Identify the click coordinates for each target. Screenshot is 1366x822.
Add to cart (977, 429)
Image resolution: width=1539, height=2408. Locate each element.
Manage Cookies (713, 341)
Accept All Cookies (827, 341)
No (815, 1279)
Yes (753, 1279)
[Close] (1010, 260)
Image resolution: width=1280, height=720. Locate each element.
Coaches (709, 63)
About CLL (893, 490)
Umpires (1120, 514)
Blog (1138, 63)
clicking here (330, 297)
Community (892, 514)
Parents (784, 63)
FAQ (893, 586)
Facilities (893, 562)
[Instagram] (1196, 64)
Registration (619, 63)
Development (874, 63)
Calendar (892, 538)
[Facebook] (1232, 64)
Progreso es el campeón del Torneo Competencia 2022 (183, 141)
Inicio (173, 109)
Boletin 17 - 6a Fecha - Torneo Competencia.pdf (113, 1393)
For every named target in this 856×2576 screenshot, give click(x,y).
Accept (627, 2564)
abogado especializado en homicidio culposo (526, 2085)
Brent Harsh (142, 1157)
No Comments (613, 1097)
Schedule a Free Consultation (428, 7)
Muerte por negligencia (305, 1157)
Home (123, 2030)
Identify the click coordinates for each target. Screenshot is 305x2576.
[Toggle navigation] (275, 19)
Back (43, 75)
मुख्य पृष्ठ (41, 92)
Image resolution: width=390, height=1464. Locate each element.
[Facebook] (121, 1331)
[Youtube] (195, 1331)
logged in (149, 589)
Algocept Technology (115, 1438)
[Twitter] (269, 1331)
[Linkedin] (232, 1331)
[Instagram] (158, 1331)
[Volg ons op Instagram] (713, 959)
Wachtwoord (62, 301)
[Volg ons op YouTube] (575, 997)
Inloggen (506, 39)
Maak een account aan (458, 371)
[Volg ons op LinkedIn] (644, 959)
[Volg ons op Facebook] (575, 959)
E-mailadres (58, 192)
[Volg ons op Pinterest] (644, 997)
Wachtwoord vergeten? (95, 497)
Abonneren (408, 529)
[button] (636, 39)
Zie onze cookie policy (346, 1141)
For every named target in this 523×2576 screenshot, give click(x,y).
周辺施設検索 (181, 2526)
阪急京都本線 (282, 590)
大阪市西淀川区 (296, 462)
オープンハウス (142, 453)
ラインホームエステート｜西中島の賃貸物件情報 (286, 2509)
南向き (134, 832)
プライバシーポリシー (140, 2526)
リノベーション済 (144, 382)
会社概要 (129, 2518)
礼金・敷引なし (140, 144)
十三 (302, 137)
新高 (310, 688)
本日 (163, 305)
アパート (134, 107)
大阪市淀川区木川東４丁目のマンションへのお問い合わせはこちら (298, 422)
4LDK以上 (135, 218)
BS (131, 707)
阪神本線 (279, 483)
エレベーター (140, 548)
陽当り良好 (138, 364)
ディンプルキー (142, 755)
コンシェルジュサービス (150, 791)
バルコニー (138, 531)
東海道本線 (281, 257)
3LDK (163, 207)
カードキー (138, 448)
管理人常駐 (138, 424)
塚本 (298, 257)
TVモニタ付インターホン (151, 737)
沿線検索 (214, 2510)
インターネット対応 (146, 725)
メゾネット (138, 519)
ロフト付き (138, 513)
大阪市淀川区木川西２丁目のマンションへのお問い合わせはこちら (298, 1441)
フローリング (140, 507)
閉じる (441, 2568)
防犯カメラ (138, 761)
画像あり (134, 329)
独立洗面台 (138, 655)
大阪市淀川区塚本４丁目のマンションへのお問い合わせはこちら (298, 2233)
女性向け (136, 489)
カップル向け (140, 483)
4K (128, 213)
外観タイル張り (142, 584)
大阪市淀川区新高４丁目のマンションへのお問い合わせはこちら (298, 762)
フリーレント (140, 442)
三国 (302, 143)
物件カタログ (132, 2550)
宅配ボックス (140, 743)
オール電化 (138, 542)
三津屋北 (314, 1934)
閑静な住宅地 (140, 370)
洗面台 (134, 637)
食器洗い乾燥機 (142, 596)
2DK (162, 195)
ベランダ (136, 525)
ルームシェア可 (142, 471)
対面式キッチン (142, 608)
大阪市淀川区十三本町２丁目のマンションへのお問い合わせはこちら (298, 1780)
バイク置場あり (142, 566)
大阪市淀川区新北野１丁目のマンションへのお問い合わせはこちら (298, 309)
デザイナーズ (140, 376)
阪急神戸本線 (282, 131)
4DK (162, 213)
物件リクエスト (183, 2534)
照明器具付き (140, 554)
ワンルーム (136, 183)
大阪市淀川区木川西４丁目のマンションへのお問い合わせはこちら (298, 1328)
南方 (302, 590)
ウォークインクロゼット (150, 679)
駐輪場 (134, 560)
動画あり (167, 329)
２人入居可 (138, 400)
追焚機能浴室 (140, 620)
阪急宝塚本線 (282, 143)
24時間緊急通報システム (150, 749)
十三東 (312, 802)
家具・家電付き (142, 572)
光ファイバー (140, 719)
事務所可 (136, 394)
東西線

▶ Work instruction
Write out each entry again, leaving every word as it is.

▶ Solution to this exercise
Identify the click coordinates for each target. Screenshot is 1366x822.
Add to cart (977, 429)
Image resolution: width=1539, height=2408. Locate each element.
Manage Cookies (713, 341)
Accept All Cookies (827, 341)
No (815, 1279)
Yes (753, 1279)
[Close] (1010, 260)
Image resolution: width=1280, height=720. Locate each element.
Coaches (709, 63)
About CLL (893, 490)
Umpires (1120, 514)
Blog (1138, 63)
clicking here (330, 297)
Community (892, 514)
Parents (784, 63)
FAQ (893, 586)
Facilities (893, 562)
[Instagram] (1196, 64)
Registration (619, 63)
Development (874, 63)
Calendar (892, 538)
[Facebook] (1232, 64)
Progreso es el campeón del Torneo Competencia 2022 (183, 141)
Inicio (173, 109)
Boletin 17 - 6a Fecha - Torneo Competencia.pdf (113, 1393)
For every named target in this 856×2576 screenshot, give click(x,y).
Accept (627, 2564)
abogado especializado en homicidio culposo (526, 2085)
Brent Harsh (142, 1157)
No Comments (613, 1097)
Schedule a Free Consultation (428, 7)
Muerte por negligencia (305, 1157)
Home (123, 2030)
Identify the click coordinates for each target. Screenshot is 305x2576.
[Toggle navigation] (275, 19)
Back (43, 75)
मुख्य पृष्ठ (41, 92)
Image resolution: width=390, height=1464. Locate each element.
[Facebook] (121, 1331)
[Youtube] (195, 1331)
logged in (149, 589)
Algocept Technology (115, 1438)
[Twitter] (269, 1331)
[Linkedin] (232, 1331)
[Instagram] (158, 1331)
[Volg ons op Instagram] (713, 959)
Wachtwoord (62, 301)
[Volg ons op YouTube] (575, 997)
Inloggen (506, 39)
Maak een account aan (458, 371)
[Volg ons op LinkedIn] (644, 959)
[Volg ons op Facebook] (575, 959)
E-mailadres (58, 192)
[Volg ons op Pinterest] (644, 997)
Wachtwoord vergeten? (95, 497)
Abonneren (408, 529)
[button] (636, 39)
Zie onze cookie policy (346, 1141)
For every named target in this 523×2576 screenshot, give click(x,y).
周辺施設検索 (181, 2526)
阪急京都本線 (282, 590)
大阪市西淀川区 (296, 462)
オープンハウス (142, 453)
ラインホームエステート｜西中島の賃貸物件情報 (286, 2509)
南向き (134, 832)
プライバシーポリシー (140, 2526)
リノベーション済 (144, 382)
会社概要 (129, 2518)
礼金・敷引なし (140, 144)
十三 (302, 137)
新高 (310, 688)
本日 (163, 305)
アパート (134, 107)
大阪市淀川区木川東４丁目のマンションへのお問い合わせはこちら (298, 422)
4LDK以上 (135, 218)
BS (131, 707)
阪神本線 (279, 483)
エレベーター (140, 548)
陽当り良好 (138, 364)
ディンプルキー (142, 755)
コンシェルジュサービス (150, 791)
バルコニー (138, 531)
東海道本線 (281, 257)
3LDK (163, 207)
カードキー (138, 448)
管理人常駐 (138, 424)
塚本 (298, 257)
TVモニタ付インターホン (151, 737)
沿線検索 (214, 2510)
インターネット対応 (146, 725)
メゾネット (138, 519)
ロフト付き (138, 513)
大阪市淀川区木川西２丁目のマンションへのお問い合わせはこちら (298, 1441)
フローリング (140, 507)
閉じる (441, 2568)
防犯カメラ (138, 761)
画像あり (134, 329)
独立洗面台 (138, 655)
大阪市淀川区塚本４丁目のマンションへのお問い合わせはこちら (298, 2233)
女性向け (136, 489)
カップル向け (140, 483)
4K (128, 213)
外観タイル張り (142, 584)
大阪市淀川区新高４丁目のマンションへのお問い合わせはこちら (298, 762)
フリーレント (140, 442)
三国 (302, 143)
物件カタログ (132, 2550)
宅配ボックス (140, 743)
オール電化 (138, 542)
三津屋北 (314, 1934)
閑静な住宅地 (140, 370)
洗面台 (134, 637)
食器洗い乾燥機 (142, 596)
2DK (162, 195)
ベランダ (136, 525)
ルームシェア可 (142, 471)
対面式キッチン (142, 608)
大阪市淀川区十三本町２丁目のマンションへのお問い合わせはこちら (298, 1780)
バイク置場あり (142, 566)
大阪市淀川区新北野１丁目のマンションへのお問い合わせはこちら (298, 309)
デザイナーズ (140, 376)
阪急神戸本線 (282, 131)
4DK (162, 213)
物件リクエスト (183, 2534)
照明器具付き (140, 554)
ワンルーム (136, 183)
大阪市淀川区木川西４丁目のマンションへのお問い合わせはこちら (298, 1328)
南方 (302, 590)
ウォークインクロゼット (150, 679)
駐輪場 (134, 560)
動画あり (167, 329)
２人入居可 (138, 400)
追焚機能浴室 (140, 620)
阪急宝塚本線 (282, 143)
24時間緊急通報システム (150, 749)
十三東 (312, 802)
家具・家電付き (142, 572)
光ファイバー (140, 719)
事務所可 (136, 394)
東西線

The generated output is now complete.